====== Source data

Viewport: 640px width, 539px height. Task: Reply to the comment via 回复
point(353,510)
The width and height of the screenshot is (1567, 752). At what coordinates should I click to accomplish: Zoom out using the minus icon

============
====== Source data

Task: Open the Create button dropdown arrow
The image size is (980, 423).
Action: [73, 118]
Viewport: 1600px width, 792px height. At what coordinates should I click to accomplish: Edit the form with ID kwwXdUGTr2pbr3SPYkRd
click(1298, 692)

============

**About this exercise**
Set down, from the entries above, exactly the lines from the one with "Viewport: 640px width, 539px" up to and including the one with "The width and", and no other lines.

**Output**
Viewport: 640px width, 539px height. Task: Reply to the comment via 回复
point(353,510)
The width and height of the screenshot is (1567, 752). At what coordinates should I click to accomplish: Zoom out using the minus icon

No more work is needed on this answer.